* _Exercise aim_
Lay out the entries below as a JSON list of strings, one string per line, with blank lines omitted.

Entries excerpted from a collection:
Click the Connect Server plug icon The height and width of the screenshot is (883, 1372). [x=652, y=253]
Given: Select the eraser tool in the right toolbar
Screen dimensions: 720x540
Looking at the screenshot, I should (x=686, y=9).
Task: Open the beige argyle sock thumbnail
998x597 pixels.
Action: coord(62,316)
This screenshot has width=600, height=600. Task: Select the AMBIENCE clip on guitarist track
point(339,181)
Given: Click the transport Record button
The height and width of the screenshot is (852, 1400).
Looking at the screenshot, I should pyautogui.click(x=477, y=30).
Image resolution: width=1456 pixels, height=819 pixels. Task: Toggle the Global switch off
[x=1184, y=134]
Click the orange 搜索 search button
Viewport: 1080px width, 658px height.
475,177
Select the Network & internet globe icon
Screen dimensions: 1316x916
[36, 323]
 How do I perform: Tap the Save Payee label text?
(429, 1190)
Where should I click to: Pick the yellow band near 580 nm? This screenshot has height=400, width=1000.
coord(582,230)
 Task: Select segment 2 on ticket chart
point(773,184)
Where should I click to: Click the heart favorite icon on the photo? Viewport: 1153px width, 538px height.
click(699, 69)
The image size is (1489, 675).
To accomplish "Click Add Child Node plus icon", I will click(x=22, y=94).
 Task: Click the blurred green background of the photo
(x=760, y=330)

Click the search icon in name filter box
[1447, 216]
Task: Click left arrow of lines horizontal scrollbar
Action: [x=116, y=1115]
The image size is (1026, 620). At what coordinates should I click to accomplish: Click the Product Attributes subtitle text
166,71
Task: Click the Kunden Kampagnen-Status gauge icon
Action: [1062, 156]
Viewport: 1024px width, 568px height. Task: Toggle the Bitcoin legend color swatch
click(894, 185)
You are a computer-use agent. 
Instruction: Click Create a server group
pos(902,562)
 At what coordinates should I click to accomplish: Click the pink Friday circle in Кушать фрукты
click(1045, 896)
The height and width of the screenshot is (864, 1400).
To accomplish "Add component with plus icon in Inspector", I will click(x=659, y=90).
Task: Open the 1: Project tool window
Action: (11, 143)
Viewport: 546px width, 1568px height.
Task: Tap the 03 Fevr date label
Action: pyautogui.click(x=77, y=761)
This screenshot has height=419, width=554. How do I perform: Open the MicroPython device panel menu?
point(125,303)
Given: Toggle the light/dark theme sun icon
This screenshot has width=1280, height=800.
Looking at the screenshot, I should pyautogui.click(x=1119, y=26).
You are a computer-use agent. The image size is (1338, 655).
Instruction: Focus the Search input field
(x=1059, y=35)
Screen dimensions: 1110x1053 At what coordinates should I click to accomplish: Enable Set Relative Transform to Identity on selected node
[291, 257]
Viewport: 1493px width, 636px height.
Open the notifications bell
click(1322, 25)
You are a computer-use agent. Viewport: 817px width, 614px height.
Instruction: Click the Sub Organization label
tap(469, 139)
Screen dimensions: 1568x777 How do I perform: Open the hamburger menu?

* _Response to the exercise_
[
  "Click the Connect Server plug icon The height and width of the screenshot is (883, 1372). [x=652, y=253]",
  "Given: Select the eraser tool in the right toolbar",
  "Screen dimensions: 720x540",
  "Looking at the screenshot, I should (x=686, y=9).",
  "Task: Open the beige argyle sock thumbnail",
  "998x597 pixels.",
  "Action: coord(62,316)",
  "This screenshot has width=600, height=600. Task: Select the AMBIENCE clip on guitarist track",
  "point(339,181)",
  "Given: Click the transport Record button",
  "The height and width of the screenshot is (852, 1400).",
  "Looking at the screenshot, I should pyautogui.click(x=477, y=30).",
  "Image resolution: width=1456 pixels, height=819 pixels. Task: Toggle the Global switch off",
  "[x=1184, y=134]",
  "Click the orange 搜索 search button",
  "Viewport: 1080px width, 658px height.",
  "475,177",
  "Select the Network & internet globe icon",
  "Screen dimensions: 1316x916",
  "[36, 323]",
  " How do I perform: Tap the Save Payee label text?",
  "(429, 1190)",
  "Where should I click to: Pick the yellow band near 580 nm? This screenshot has height=400, width=1000.",
  "coord(582,230)",
  " Task: Select segment 2 on ticket chart",
  "point(773,184)",
  "Where should I click to: Click the heart favorite icon on the photo? Viewport: 1153px width, 538px height.",
  "click(699, 69)",
  "The image size is (1489, 675).",
  "To accomplish \"Click Add Child Node plus icon\", I will click(x=22, y=94).",
  " Task: Click the blurred green background of the photo",
  "(x=760, y=330)",
  "Click the search icon in name filter box",
  "[1447, 216]",
  "Task: Click left arrow of lines horizontal scrollbar",
  "Action: [x=116, y=1115]",
  "The image size is (1026, 620). At what coordinates should I click to accomplish: Click the Product Attributes subtitle text",
  "166,71",
  "Task: Click the Kunden Kampagnen-Status gauge icon",
  "Action: [1062, 156]",
  "Viewport: 1024px width, 568px height. Task: Toggle the Bitcoin legend color swatch",
  "click(894, 185)",
  "You are a computer-use agent. ",
  "Instruction: Click Create a server group",
  "pos(902,562)",
  " At what coordinates should I click to accomplish: Click the pink Friday circle in Кушать фрукты",
  "click(1045, 896)",
  "The height and width of the screenshot is (864, 1400).",
  "To accomplish \"Add component with plus icon in Inspector\", I will click(x=659, y=90).",
  "Task: Open the 1: Project tool window",
  "Action: (11, 143)",
  "Viewport: 546px width, 1568px height.",
  "Task: Tap the 03 Fevr date label",
  "Action: pyautogui.click(x=77, y=761)",
  "This screenshot has height=419, width=554. How do I perform: Open the MicroPython device panel menu?",
  "point(125,303)",
  "Given: Toggle the light/dark theme sun icon",
  "This screenshot has width=1280, height=800.",
  "Looking at the screenshot, I should pyautogui.click(x=1119, y=26).",
  "You are a computer-use agent. The image size is (1338, 655).",
  "Instruction: Focus the Search input field",
  "(x=1059, y=35)",
  "Screen dimensions: 1110x1053 At what coordinates should I click to accomplish: Enable Set Relative Transform to Identity on selected node",
  "[291, 257]",
  "Viewport: 1493px width, 636px height.",
  "Open the notifications bell",
  "click(1322, 25)",
  "You are a computer-use agent. Viewport: 817px width, 614px height.",
  "Instruction: Click the Sub Organization label",
  "tap(469, 139)",
  "Screen dimensions: 1568x777 How do I perform: Open the hamburger menu?"
]